### What to do
Find every line in the records below that contains the word "icon", and copy each of those lines.

# START OF Data for this task

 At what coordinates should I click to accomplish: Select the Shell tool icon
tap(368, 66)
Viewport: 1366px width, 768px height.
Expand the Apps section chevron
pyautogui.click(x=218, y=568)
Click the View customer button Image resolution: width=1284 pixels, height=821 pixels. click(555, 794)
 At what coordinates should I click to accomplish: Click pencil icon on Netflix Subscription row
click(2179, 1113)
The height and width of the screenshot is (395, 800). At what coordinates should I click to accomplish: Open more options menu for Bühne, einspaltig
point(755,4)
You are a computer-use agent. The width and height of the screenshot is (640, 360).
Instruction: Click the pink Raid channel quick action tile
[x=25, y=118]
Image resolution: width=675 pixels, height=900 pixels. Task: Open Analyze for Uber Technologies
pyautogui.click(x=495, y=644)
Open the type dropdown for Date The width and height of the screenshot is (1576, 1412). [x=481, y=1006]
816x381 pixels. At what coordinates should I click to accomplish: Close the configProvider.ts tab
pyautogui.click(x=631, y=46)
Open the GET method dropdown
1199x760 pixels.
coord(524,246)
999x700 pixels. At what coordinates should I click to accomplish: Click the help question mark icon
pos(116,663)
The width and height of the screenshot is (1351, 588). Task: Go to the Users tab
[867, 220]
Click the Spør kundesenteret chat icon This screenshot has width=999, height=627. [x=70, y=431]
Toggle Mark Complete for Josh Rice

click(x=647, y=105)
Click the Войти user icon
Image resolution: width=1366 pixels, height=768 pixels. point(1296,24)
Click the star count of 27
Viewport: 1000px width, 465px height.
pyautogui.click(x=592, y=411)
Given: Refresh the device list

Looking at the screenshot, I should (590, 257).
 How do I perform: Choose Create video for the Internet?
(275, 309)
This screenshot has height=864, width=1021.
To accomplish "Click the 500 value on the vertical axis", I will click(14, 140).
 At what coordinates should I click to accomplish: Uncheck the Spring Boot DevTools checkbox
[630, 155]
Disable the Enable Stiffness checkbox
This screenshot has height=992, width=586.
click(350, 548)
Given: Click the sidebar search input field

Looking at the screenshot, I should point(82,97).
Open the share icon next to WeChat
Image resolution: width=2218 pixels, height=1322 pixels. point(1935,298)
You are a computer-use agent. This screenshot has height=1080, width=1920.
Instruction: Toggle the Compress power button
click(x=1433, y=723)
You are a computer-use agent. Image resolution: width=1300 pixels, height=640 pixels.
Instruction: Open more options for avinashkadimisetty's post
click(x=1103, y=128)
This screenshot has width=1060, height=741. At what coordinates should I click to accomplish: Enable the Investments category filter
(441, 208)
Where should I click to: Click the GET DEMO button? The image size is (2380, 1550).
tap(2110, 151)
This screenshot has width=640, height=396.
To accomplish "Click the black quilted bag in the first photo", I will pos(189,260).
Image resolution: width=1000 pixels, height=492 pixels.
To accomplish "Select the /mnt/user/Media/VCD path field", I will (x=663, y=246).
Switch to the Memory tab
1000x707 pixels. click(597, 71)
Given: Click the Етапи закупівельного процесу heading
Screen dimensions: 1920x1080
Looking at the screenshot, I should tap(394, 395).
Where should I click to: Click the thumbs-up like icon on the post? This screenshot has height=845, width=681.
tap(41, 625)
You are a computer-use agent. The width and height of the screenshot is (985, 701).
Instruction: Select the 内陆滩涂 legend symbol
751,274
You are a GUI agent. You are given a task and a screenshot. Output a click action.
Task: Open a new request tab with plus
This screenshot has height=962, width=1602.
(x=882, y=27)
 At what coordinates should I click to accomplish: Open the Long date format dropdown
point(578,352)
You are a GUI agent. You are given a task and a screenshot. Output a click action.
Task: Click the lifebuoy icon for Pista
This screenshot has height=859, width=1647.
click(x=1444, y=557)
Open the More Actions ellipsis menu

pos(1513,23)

# END OF Data for this task

### Result for this exercise
 At what coordinates should I click to accomplish: Select the Shell tool icon
 At what coordinates should I click to accomplish: Click pencil icon on Netflix Subscription row
999x700 pixels. At what coordinates should I click to accomplish: Click the help question mark icon
Click the Spør kundesenteret chat icon This screenshot has width=999, height=627. [x=70, y=431]
Click the Войти user icon
Open the share icon next to WeChat
Where should I click to: Click the thumbs-up like icon on the post? This screenshot has height=845, width=681.
Task: Click the lifebuoy icon for Pista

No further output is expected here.